Seçilmiş Metin >>
'''

Bu bölümde daha önce Gülhane parkında görmediğiniz önemli çalışmalar var.
Birincisi ilk resimlerde gördüğünüz Osman Hamdi Bey'in "Kaplumbağa Terbiyecisi" isimli meşhur tablosunun üç boyutlu olarak hazırlanan maketi olacak.
Yeditepe Bienali kapsamında parkın içinde sergilenen sanat eserlerinin resimleri de yine bu bölümde olacak.
Osman Hamdi Bey'in "Kaplumbağa Terbiyecisi" tablosunu bilmeyen yoktur.
Gülhane Parkının yan tarafında yer alan, Arkeoloji müzesinin bir birimi olan Çinili Köşkün olduğu duvarın önünde tablo 3 boyutlu olarak hazırlanmış.
Bu çalışmayı yapmak için burasının tesadüfen seçildiğini zannetmeyin.
Çinili köşk Osman Hamdi Bey'in yıllarca çalışmalarını yürüttüğü bir yermiş, üstelik müzecilik kavramını ve pek çok yeniliği Türkiye'ye ilk olarak Osman Hamdi Bey getirmiş.
OSMAN HAMDİ BEY;
Türk Ressam Osman Hamdi Bey 1842’de İstanbul’da İbrahim
Edhem Paşa’nın oğlu olarak doğdu. Çok yönlü bir Osmanlı aydını olan Osman Hamdi
Bey, 1856’da Mekteb-i Maarif-i Adliye’de öğrenime başladı. Bu dönemde resme
ilgi duydu ve çok sayıda karakalem denemeler yaptı. 1860 mart ayında hukuk
öğrenimi için Paris’e gönderildi. Paris’te bir süre hukuk eğitimine devam eden
sanatçı daha sonra resim ve arkeoloji eğitimini tercih ederek Paris Güzel
Sanatlar Okulu’na kayıt oldu. Resim eğitimi için bir yandan da Jean Léon Gérome
(1824-1904) ve Gustave Boulanger (1824-1888) atölyelerine devam etti.
Paris’teki eğitimi 9 yıl sürdü. 1867 yılındaki Uluslararası Paris Sergisi’ne üç
eseriyle katıldı.
1869 yılında yurda döndükten sonra, Bağdat Valiliği’ne
atanan Mithad Paşa ile birlikte
Vilayet Umur-u Ecnebiye Müdürlüğü göreviyle
Bağdat'a gitti.
1871’de sarayda Teşrifat-ı Hariciye Müdür muavinliğine
getirilmesi üzerine İstanbul'a döndü.
1873 Viyana Sergisine, sergi komiseri
olarak gönderildi. 1875 yılında Hariciye Umur-u Ecnebiye katipliğine 1876
yılında Matbuat-ı Ecnebiye Müdürlüğüne, 1877 yılında Beyoğlu Altıncı Daire
Müdürlüğüne atandı.

'''

Hedef işaretleme verileri
'''

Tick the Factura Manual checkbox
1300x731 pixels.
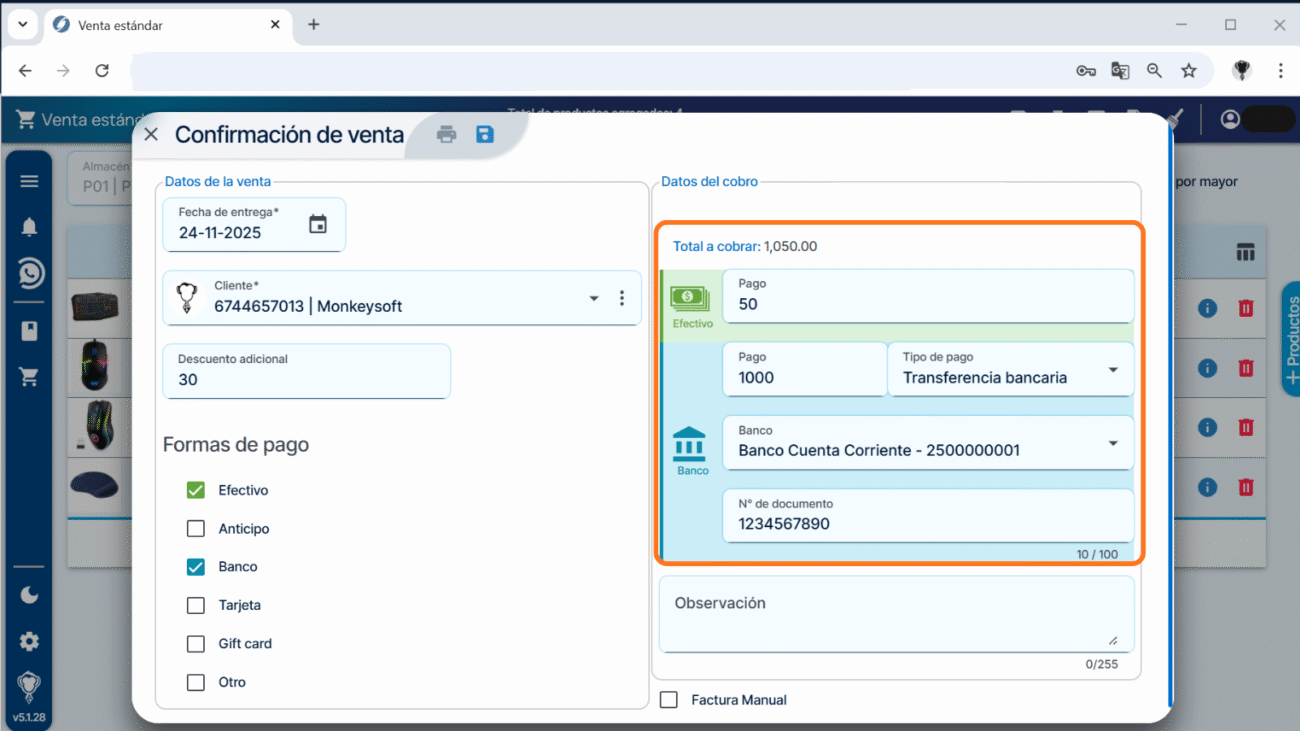(669, 700)
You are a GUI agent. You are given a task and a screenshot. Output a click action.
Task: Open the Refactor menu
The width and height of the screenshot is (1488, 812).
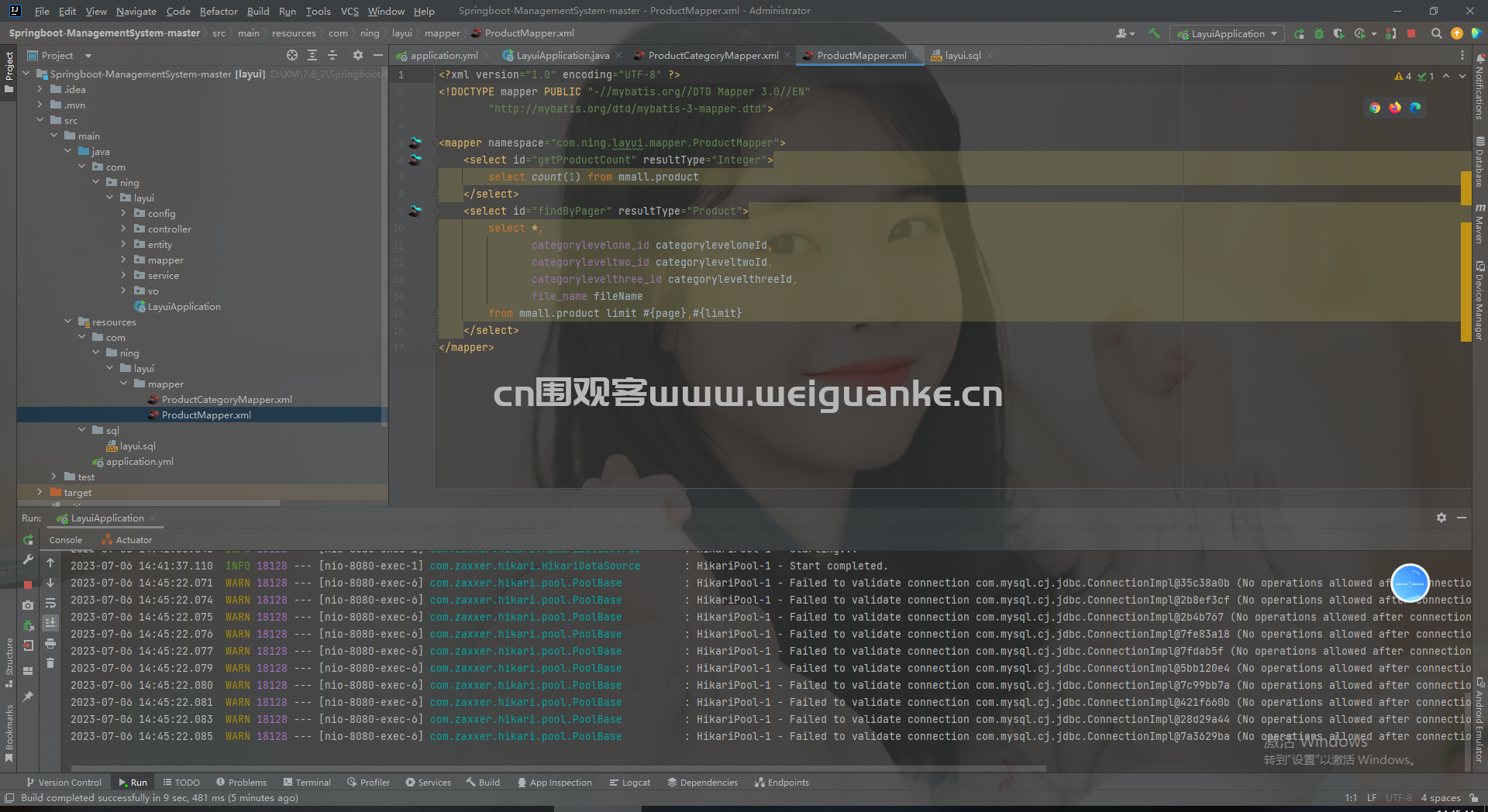219,11
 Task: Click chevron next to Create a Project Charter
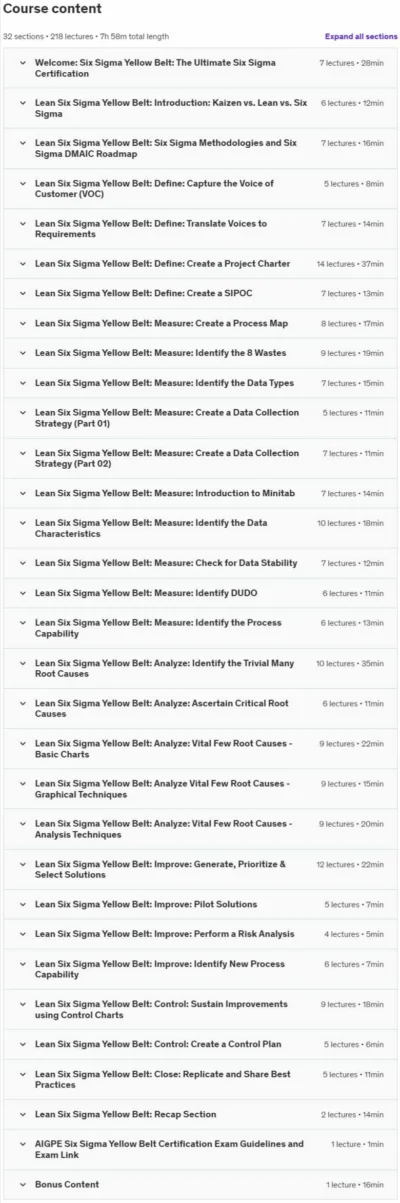23,264
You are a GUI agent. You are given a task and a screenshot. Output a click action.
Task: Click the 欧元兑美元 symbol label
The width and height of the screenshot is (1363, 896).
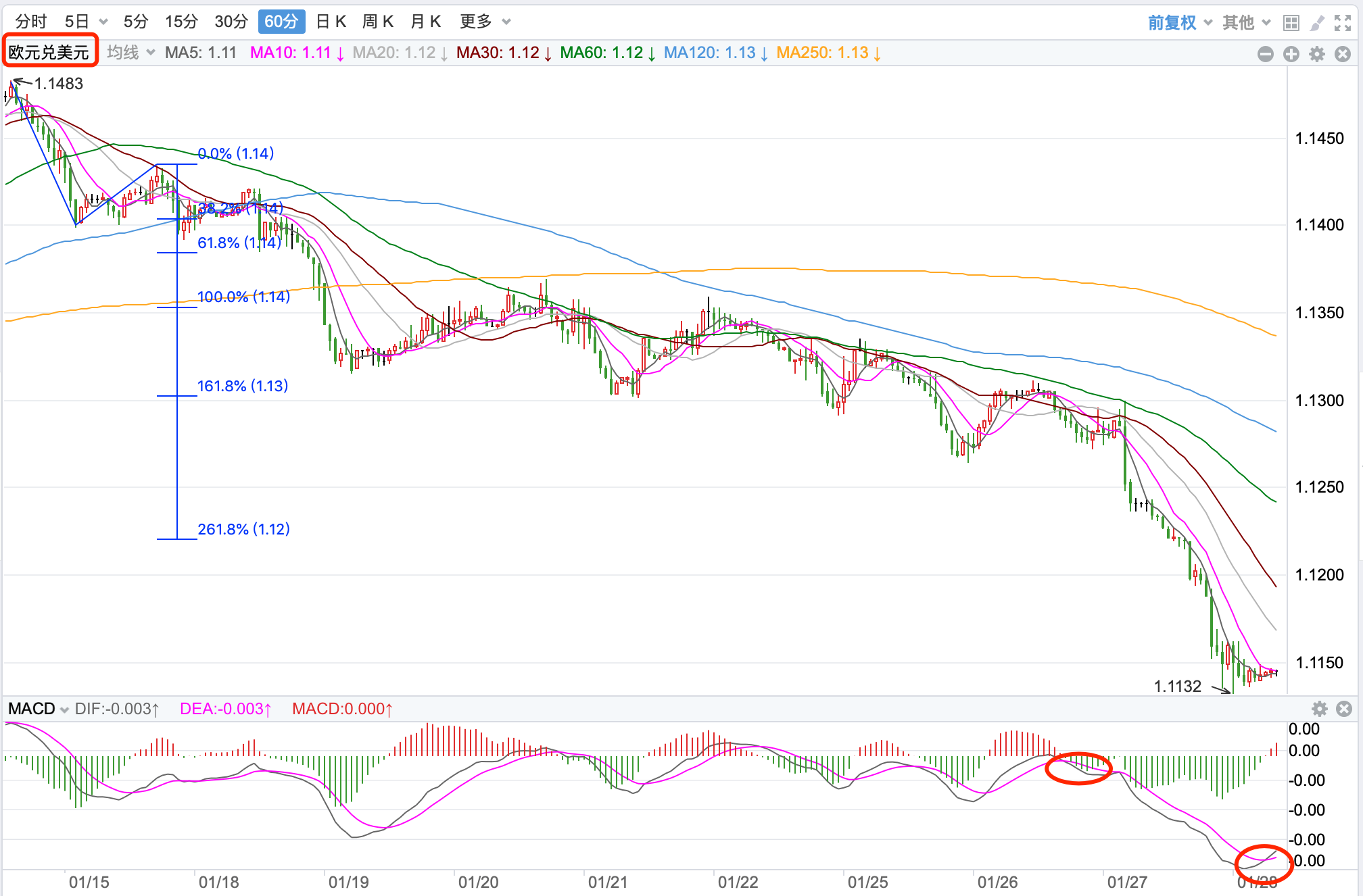[49, 52]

'''

Tamamlanacak Görevler >>
1 > Osman Hamdi Bey yazısında "Türk Ressam Osman Hamdi Bey 1842’de" sözleriyle başlayan paragrafı, temel bilgilerini koruyarak madde listesine dönüştürün.
2 > Osman Hamdi Bey yazısını bıraktığı noktadan itibaren sürdürün.

Görevlerin Yanıtları >>
1 >
- 1842'de İstanbul'da, İbrahim Edhem Paşa'nın oğlu olarak doğdu. Çok yönlü bir Osmanlı aydınıydı.
- 1856'da Mekteb-i Maarif-i Adliye'de öğrenime başladı. Bu dönemde resme ilgi duydu ve çok sayıda karakalem denemesi yaptı.
- 1860 martında hukuk öğrenimi için Paris'e gönderildi.
- Bir süre hukuk okuduktan sonra resim ve arkeolojiyi tercih etti ve Paris Güzel Sanatlar Okulu'na kaydoldu. Resim eğitimi için Jean Léon Gérome ile Gustave Boulanger'nin atölyelerine de devam etti.
- Paris'teki eğitimi 9 yıl sürdü.
- 1867 Uluslararası Paris Sergisi'ne üç eseriyle katıldı.

2 >
11 Eylül 1881’de Müze-i Hümayûn ve 1882’de yeniden açılan
Sanayi-i Nefise Mekteb-i Alisi Müdürlüğüne atandı.
Bu görevleri sırasında
Müzecilik ve Sanayi-i Nefise Mektebi için büyük atılımlar gerçekleştiren
sanatçı, bir yandan da arkeolojik kazılara katıldı.
Müzenin envanter ve teşhir
bölümlerini hazırlayan sanatçı aynı zamanda mimar Vallaury’ye bugün Arkeoloji
müzesi olarak hizmet veren binayı yaptırdı.
Ayrıca, Sanayi-i Nefise Mektebi’de
bu dönemde inşa ettirildi.
Osman Hamdi Bey tüm bu çalışmalarla birlikte resim
çalışmalarına da devam etti.
Oryantalist ekolde yetişen bir sanatçı olarak
resimlerinde, ait olduğu toplumun yaşamına ilişkin kesitleri resmetti.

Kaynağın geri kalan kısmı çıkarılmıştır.